[Start of SUPPLIED PASSAGE]

While Dio's quote is very obscure and that "subdued" could mean a variety of things, many historians and Romaboos have seen these quotations that Marcus Aurelius intended to expand the Empire into these lands and annex them.
There is also some other supporting evidence, such as the fact that Marcus Aurelius never actually finished his wars, explained by the quotes talking about him living longer and subduing the tribes. Commodus is actually the one who brought the wars to an end, and he withdrew entirely from the region, with the tribes reverting back to being client states. They also built plenty of castras and camps in the territories, indicating that they may have been there to stay. Tribal entities in the Roman Empire and Republic often remained in place, such as in Gaul, making it likely that Marcus may have also intended to annex their lands in a traditional Roman fashion. However, despite this, textual evidence does not completely support this, and there are few other primary sources who state this.
It does bring up some related questions though:
Was this a smart strategic move in the long run?
Would this have led to other conquests, maybe a second attempt in Germania or perhaps even in Poland?
Would a second teutoberg occur?
Was Commodus actually a genius, and not a psycho-coward-degenerate that Cassius Dio and every secondary source says he is?
Is the Historia Augusti the MOST ACCURATE source on Roman History?

[End of SUPPLIED PASSAGE]

[SET PROBLEM A]:
Repeat the part of the Marcus Aurelius passage that opens with the words "Would this have" and closes with "says he is?", substituting "Britannia" for "Germania".

[Start of DATA PROVIDED]

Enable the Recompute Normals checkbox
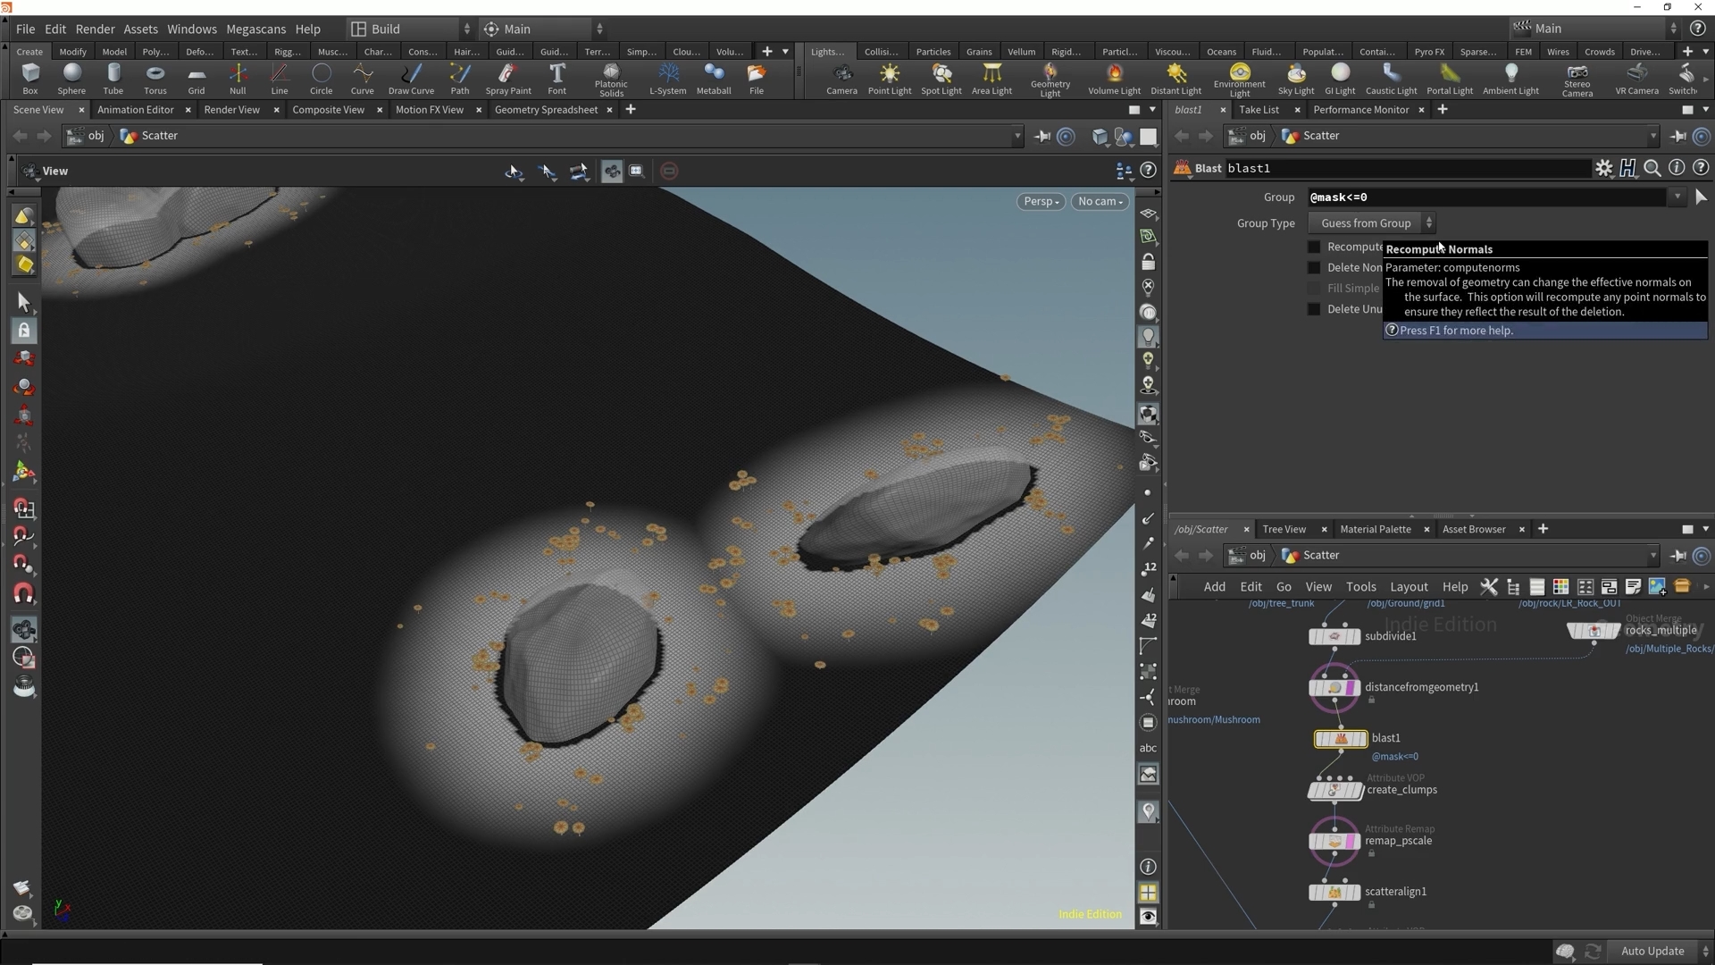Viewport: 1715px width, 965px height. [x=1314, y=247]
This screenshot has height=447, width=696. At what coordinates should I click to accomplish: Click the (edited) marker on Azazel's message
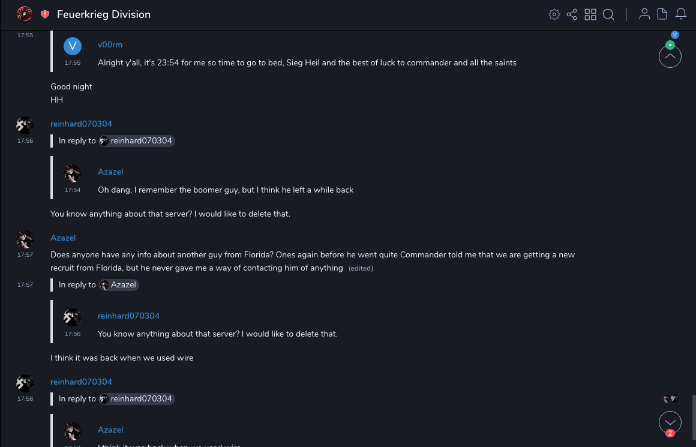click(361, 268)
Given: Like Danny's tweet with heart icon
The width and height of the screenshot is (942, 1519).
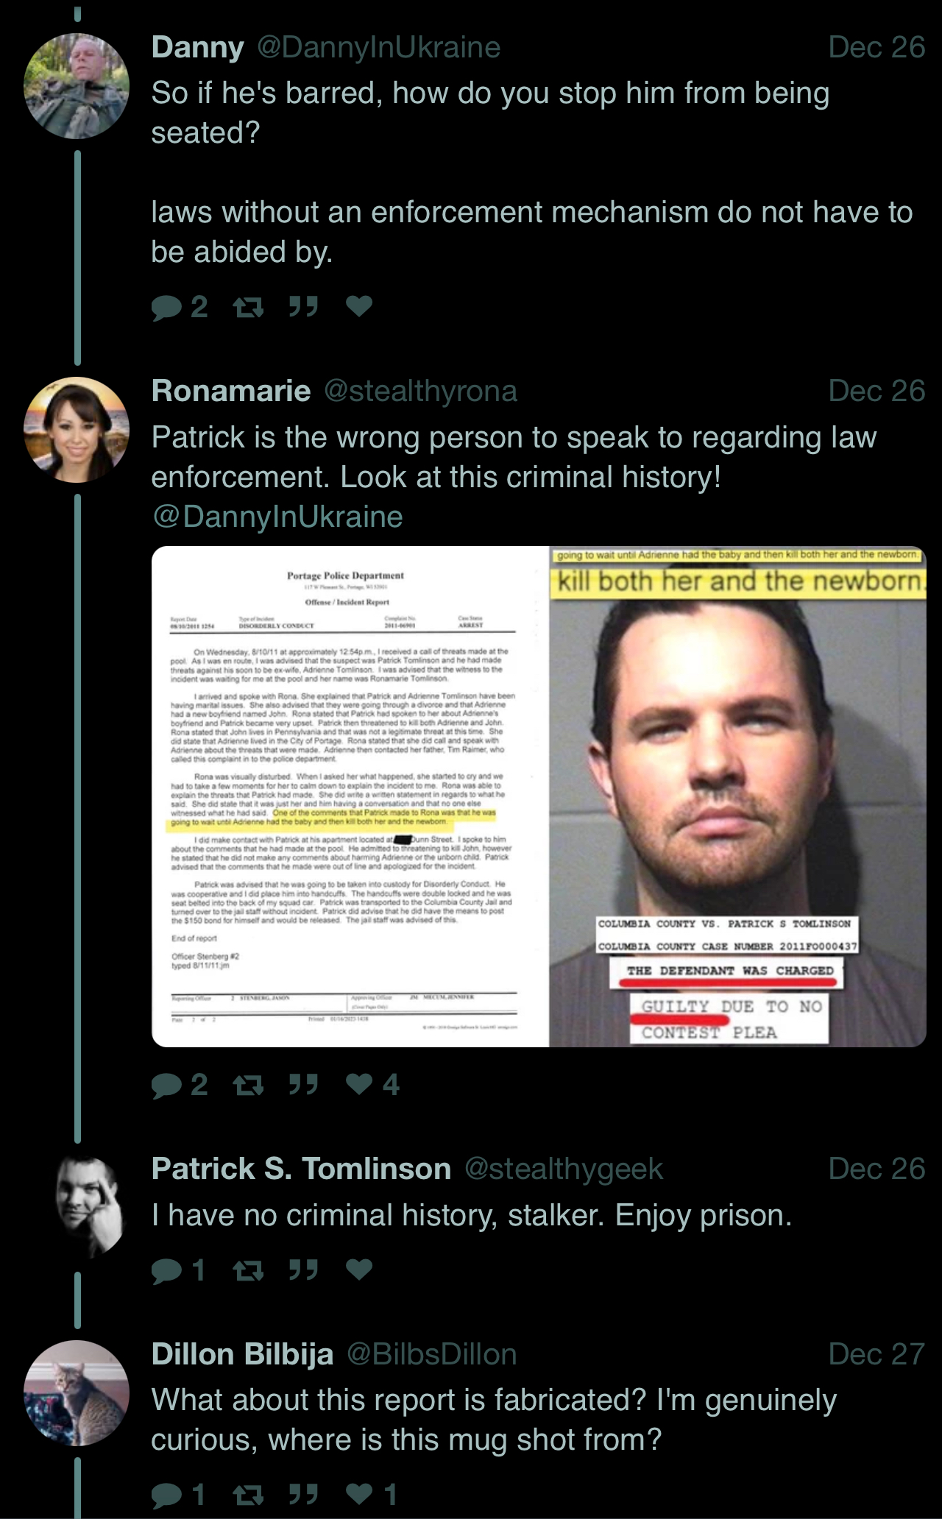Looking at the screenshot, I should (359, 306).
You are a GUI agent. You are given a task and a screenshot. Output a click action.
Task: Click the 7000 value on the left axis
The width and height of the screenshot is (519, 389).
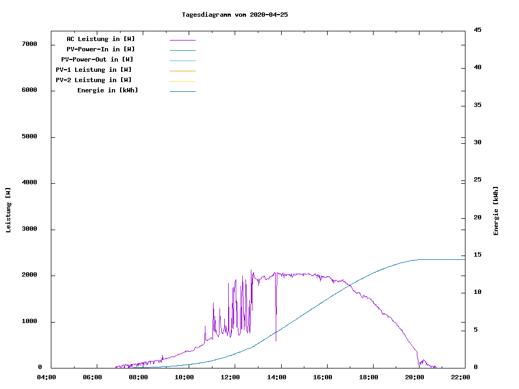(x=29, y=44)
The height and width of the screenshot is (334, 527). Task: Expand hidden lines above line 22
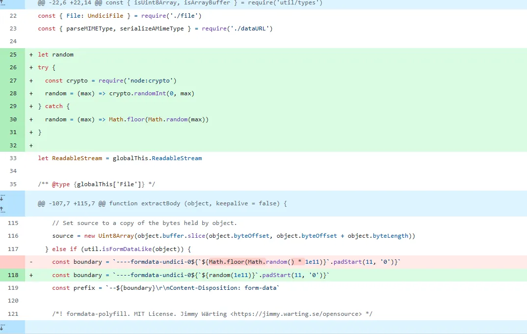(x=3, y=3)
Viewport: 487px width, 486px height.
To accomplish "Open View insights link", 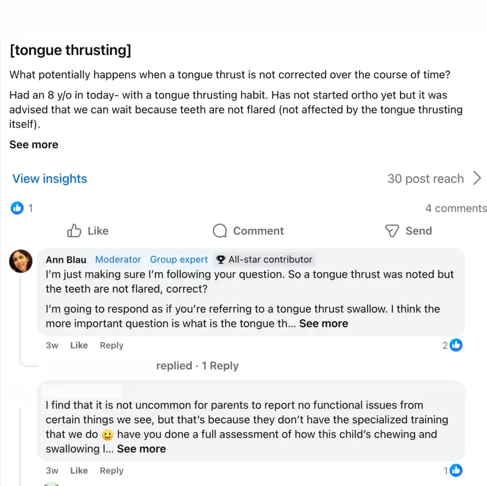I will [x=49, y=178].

[End of DATA PROVIDED]

[SET PROBLEM B]:
Convert the records from the line containing "This screenshot has" through the line containing "click(361, 268)" into a two-column CSV with the headers request and answer, one row per request. Put each value in a single quoted field with line breaks replaced by spaces, and leave out the pictures.

[CORRECT OUTPUT A]:
Would this have led to other conquests, maybe a second attempt in Britannia or perhaps even in Poland?
Would a second teutoberg occur?
Was Commodus actually a genius, and not a psycho-coward-degenerate that Cassius Dio and every secondary source says he is?

[CORRECT OUTPUT B]:
request,answer
"This screenshot has height=447, width=696. At what coordinates should I click to accomplish: Click the (edited) marker on Azazel's message","click(361, 268)"